Iain Duncan Smith has decided that A4E and other Work Programme firms should be exempt from Ofsted inspections.
Under previous employment schemes like the Flexible New Deal and Pathways to Work, Duncan Smith's department got Ofsted to inspect the "benefit-busting" firms involved.
The Department for Work and Pensions knew that there had to be some attempt to regulate the contractors - but the results were not great.
A4E and many other contractors on these schemes came away with mere "satisfactory" grades.
However, I found that the DWP has excluded contractors on the latest Work Programme scheme from inspection by Ofsted.
This is despite the fact that the £5 billion work programme is throwing much more cash at firms like A4E than the Flexible New Deal or Pathways to Work.
The DWP told me that "under previous programmes, DWP paid providers mainly for delivering specified processes - this meant Ofsted could assess how these processes were being delivered."

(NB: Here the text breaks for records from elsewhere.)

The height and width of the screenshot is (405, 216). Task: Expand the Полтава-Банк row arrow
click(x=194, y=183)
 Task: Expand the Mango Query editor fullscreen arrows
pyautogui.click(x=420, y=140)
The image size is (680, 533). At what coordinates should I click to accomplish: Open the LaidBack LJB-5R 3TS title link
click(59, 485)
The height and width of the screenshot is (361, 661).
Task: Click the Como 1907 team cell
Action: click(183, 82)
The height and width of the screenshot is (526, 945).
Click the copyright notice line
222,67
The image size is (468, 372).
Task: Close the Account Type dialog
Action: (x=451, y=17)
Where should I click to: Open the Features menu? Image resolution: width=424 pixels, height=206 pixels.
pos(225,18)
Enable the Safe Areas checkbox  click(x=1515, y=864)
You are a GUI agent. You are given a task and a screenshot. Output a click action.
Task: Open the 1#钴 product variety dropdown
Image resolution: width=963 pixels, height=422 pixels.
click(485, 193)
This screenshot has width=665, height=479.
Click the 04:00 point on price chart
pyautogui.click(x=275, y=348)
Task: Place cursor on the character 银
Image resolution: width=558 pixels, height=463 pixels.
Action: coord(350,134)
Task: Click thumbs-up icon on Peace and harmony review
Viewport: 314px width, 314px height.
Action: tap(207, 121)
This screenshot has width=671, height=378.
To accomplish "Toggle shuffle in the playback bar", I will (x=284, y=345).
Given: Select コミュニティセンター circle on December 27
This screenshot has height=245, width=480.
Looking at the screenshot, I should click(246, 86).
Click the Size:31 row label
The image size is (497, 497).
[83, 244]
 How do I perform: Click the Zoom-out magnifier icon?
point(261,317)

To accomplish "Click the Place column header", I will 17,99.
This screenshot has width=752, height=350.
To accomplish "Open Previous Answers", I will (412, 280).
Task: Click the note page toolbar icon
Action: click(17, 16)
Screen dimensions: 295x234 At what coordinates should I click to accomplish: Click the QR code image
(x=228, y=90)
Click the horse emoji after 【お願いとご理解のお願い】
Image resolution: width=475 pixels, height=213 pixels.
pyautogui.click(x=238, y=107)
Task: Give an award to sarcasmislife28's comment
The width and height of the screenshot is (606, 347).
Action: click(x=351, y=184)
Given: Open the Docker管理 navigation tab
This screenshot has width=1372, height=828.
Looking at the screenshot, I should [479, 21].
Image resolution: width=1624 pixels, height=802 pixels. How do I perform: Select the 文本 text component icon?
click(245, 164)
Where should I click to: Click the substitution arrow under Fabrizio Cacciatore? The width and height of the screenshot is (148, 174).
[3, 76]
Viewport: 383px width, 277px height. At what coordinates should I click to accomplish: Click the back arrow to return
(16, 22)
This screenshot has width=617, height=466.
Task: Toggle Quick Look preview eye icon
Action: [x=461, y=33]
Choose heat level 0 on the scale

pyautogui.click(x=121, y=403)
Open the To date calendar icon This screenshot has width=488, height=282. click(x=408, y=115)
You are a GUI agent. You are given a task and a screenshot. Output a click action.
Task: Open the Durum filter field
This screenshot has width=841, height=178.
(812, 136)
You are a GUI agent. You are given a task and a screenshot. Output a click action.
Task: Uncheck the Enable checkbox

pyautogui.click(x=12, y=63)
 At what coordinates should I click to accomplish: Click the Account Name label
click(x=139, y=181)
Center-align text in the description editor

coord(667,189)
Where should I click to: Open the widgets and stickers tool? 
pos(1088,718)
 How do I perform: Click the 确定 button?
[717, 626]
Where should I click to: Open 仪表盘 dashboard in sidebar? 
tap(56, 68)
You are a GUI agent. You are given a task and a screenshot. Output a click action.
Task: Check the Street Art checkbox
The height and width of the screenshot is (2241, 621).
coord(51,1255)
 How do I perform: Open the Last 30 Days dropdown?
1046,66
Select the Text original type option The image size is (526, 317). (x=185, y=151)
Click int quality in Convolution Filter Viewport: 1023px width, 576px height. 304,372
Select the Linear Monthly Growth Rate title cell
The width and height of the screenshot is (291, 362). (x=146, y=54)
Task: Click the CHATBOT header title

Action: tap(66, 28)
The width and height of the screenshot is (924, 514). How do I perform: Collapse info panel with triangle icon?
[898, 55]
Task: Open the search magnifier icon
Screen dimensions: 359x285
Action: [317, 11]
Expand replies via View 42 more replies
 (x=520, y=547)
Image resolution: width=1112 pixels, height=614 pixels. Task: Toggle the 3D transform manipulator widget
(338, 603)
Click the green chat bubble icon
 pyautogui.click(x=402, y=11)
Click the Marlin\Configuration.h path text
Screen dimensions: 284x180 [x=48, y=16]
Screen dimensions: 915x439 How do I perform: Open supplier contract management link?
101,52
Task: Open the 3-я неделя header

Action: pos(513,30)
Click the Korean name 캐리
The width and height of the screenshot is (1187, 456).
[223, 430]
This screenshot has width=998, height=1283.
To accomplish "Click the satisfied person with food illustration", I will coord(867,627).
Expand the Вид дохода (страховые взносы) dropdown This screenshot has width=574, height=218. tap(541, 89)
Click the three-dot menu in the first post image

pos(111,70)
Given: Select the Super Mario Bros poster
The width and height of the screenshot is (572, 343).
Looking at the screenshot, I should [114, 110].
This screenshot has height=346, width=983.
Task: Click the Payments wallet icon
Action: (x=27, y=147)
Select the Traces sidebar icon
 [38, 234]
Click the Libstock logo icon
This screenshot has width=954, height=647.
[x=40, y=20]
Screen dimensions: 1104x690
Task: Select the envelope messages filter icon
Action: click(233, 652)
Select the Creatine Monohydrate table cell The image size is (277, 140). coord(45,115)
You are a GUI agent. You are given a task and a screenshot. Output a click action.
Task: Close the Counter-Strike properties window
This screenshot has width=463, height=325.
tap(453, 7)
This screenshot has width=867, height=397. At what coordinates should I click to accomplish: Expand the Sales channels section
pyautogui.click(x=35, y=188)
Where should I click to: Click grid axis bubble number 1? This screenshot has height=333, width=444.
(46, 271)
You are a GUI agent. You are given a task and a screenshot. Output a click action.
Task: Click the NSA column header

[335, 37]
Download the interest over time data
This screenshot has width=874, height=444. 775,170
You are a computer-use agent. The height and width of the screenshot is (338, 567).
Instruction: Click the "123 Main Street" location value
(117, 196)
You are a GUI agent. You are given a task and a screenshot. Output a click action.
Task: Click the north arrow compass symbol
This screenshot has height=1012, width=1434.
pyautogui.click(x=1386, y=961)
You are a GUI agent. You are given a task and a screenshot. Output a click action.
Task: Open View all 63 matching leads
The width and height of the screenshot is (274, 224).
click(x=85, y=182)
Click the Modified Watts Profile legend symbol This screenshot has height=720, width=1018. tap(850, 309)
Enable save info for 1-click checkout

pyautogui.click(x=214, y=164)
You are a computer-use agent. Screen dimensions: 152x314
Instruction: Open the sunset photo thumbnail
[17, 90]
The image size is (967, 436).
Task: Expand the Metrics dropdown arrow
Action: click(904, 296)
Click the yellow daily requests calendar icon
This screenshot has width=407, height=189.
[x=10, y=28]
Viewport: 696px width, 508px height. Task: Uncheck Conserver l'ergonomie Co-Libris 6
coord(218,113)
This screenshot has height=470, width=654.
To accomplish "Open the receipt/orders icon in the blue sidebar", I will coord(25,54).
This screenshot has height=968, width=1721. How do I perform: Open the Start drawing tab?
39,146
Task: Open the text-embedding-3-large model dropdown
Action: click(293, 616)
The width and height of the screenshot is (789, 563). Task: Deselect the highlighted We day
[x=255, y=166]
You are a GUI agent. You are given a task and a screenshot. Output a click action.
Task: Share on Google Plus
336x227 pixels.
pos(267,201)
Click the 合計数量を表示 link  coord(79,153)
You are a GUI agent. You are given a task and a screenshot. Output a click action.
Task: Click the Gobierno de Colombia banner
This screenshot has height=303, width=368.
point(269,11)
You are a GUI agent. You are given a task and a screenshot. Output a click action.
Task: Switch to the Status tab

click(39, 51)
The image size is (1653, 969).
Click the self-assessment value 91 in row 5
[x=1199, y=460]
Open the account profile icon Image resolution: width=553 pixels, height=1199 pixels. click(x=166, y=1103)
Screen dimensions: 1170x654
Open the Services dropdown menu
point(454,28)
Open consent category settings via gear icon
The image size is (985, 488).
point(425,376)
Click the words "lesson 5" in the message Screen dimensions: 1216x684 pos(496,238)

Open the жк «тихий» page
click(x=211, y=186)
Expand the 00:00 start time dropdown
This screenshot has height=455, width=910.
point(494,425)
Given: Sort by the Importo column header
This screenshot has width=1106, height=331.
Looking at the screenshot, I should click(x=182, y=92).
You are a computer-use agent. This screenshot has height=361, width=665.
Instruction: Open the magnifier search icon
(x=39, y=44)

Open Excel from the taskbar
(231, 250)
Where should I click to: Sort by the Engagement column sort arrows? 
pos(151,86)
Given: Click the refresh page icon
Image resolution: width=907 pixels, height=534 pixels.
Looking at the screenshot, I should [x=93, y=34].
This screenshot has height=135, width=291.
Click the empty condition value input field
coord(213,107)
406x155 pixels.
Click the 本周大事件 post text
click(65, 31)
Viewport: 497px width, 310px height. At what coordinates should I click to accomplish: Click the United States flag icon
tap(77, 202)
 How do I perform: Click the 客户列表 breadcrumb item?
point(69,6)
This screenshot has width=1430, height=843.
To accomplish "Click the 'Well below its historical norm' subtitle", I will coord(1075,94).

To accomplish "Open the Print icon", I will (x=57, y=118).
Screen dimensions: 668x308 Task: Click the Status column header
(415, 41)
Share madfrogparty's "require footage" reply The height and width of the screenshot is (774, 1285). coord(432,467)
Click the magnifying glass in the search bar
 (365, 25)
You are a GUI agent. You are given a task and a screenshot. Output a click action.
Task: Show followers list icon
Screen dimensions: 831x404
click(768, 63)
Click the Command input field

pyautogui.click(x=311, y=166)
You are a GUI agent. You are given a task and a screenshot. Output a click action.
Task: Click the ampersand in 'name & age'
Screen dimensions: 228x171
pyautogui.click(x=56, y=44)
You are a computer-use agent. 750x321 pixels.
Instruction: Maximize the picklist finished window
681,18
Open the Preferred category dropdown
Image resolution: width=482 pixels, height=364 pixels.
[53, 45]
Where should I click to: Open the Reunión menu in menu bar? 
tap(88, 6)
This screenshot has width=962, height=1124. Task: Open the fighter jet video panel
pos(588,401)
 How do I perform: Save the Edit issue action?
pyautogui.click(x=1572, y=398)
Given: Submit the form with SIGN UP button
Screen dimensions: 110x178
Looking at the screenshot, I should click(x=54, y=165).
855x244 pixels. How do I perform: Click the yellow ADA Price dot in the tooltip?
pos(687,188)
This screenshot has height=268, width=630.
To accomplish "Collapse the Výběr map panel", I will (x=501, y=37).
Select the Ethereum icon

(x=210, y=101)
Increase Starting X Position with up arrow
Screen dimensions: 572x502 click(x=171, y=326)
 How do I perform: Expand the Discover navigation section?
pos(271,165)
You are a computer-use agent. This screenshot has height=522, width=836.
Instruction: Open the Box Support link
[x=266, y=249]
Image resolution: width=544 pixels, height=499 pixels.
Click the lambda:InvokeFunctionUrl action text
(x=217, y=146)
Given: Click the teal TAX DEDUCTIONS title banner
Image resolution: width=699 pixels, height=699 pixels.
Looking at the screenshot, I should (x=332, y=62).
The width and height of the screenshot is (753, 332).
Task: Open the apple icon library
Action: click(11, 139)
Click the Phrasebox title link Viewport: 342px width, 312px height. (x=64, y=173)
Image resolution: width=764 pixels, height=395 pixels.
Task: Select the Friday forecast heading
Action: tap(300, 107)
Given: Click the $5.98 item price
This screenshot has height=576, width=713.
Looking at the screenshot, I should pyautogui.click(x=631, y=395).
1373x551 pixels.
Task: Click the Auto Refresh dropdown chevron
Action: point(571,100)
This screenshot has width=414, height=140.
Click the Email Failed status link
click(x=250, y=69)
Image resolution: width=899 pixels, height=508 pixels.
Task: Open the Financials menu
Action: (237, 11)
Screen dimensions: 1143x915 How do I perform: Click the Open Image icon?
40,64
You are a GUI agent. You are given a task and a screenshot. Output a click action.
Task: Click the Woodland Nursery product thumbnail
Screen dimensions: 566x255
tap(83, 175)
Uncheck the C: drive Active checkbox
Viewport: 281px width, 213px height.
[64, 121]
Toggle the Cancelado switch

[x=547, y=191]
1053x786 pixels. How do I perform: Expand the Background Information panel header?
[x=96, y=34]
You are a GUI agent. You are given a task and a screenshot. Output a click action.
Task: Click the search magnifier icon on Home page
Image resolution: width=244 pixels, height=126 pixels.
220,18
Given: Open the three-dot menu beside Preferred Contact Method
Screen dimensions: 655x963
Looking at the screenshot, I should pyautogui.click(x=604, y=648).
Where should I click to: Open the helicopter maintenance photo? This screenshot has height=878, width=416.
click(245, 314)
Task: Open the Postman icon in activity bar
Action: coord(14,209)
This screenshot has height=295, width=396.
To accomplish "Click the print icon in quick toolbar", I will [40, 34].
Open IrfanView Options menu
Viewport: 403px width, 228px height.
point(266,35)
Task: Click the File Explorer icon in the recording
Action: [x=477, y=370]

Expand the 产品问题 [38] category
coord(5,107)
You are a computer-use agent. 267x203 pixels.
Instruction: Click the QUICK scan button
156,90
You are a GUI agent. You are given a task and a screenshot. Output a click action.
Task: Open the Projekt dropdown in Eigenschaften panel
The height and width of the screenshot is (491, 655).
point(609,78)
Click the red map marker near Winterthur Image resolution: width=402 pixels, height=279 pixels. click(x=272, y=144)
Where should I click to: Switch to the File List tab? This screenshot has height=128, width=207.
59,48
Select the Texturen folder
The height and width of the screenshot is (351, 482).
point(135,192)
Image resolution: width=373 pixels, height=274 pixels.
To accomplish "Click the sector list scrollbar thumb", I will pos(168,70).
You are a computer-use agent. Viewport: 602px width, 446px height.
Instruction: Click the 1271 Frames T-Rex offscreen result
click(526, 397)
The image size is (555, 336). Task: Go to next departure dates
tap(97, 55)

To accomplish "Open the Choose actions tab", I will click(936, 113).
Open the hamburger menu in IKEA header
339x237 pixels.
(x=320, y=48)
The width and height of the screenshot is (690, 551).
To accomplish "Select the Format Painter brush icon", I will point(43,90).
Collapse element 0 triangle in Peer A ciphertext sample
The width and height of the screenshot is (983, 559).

However, the DWP now believes that "Work Programme providers are paid primarily for the results that they achieve in supporting people into sustained employment. They have the freedom to design the support that they think will achieve this. It would be difficult for Ofsted to assess such individually tailored provision effectively."
The DWP is referring to what is called the "black box" approach to the multibillion-pound Work Programme.
Contractors like A4E are allowed to draw up their own programmes, but will supposedly only paid on results.
The DWP believes the contractors should have freedom to act as they choose inside the black box of the programme without Ofsted examining their work.
However, the DWP decision has arrived just as Ofsted has scrapped its "satisfactory" grade, replacing it with a stricter "requires improvement" rating.
Work Programme contractors have often only achieved "satisfactory" results on previous programmes.
Out of the 12 most recent Ofsted reports on A4E, only two were rated as "good" - its most recent "good" rating being back in 2008.
All the rest were "satisfactory" - a grade that would now be described as "requires improvement."
A4E has managed to avoid any Ofsted inspections since 2010, but in reports up to that time Ofsted highlighted a job entry rate that "remains below contractual targets" or showed "outcomes for participants are inadequate" and "progressions to sustained employment are low."
The DWP claimed that all will still be fine despite the lack of Ofsted involvement because "performance managers will monitor providers' performance against targets for the number of people achieving a job outcome. Compliance monitoring officers will check a sample of participants each month to ensure that providers are delivering their minimum service standards."
However, when I asked asked the DWP for its "compliance reports" on A4E under freedom of information, the department claimed they were "commercial-in-confidence."
According to the department, "The compliance reports contain confidential information provided by each supplier and are part of their approach to delivering the service on behalf of the department. This information is deemed to be a unique approach and as such is the intellectual property of each provider."
The DWP believes that the compliance reports - including ones which show A4E fiddled the figures and claimed cash it was not due - are secret because they are the "intellectual property" of the firm.
If you want to hit the coalition government, you have to shoot through some new Labour defences.
Just look at everywhere Ed Miliband has hurt the government.
Over Murdoch, for example. Miliband embarrassed David Cameron over his closeness to the media mogul. But this also meant embarrassing Tony Blair, who is godfather to Murdoch's daughter.
Miliband also put Cameron under pressure over bankers' bonuses.
But allowing the government-owned banks to keep on partying like it was 2005, to ignore the public interest and keep splashing out bonuses was helped by Gordon Brown and Ed Balls.
The "arm's-length" control of these banks through UKFI - a kind of government-owned bankers' fan club - was a Brown plan.
Miliband has the Tories squirming on the health reforms. But the principles of introducing "competition" and privatisation were set up by the last Labour government.
Even some of the structures, like the creepy management consultants at Monitor who have much of the secret power in Lansley's scheme, were set up by Labour.
Now Iain Duncan Smith and Chris Grayling have a "workfare" scandal blowing up in their faces.
They are forcing unemployed people to work for free for big firms like Tesco. Handing over huge fees to supposedly "benefit-busting" firms like A4E which use taxpayers' money to enrich their bosses while delivering poor results makes Cameron look shifty.
But the "work sanctions" and the contracts with A4E all go back to new Labour as well.
Occasionally Lansley or Grayling or Cameron bleat: "But Labour did this too."
That was Cameron's defence over A4E - pointing out Labour had given the firm's boss Emma Harrison a CBE.
I think that doesn't matter so much, particularly when Labour brings forward new shadow ministers less tarnished by the mistakes of the last Labour government.
The bigger danger is that shadow ministers are slow to have a go at the coalition because they in their hearts think Labour should also act this way.
Taking on the coalition means collateral damage for new Labour ideas. And some shadow ministers are still more loyal to these ideas than to the party.
They fear the pro-market neoliberal beliefs are strapped to the front of Labour's tanks. If Labour actually makes an advance against Cameron, their true loves will suffer.
You get a small sense of this looking at a recent attempt to rally new Labourites around a pamphlet called Labour's Business.
The pamphlet was supposed to rally the pro-business Blairites. And who did they ask to write a chapter?
Samantha Windett and Terry Owens. Who are they? The chief spin-doctor and director of A4E.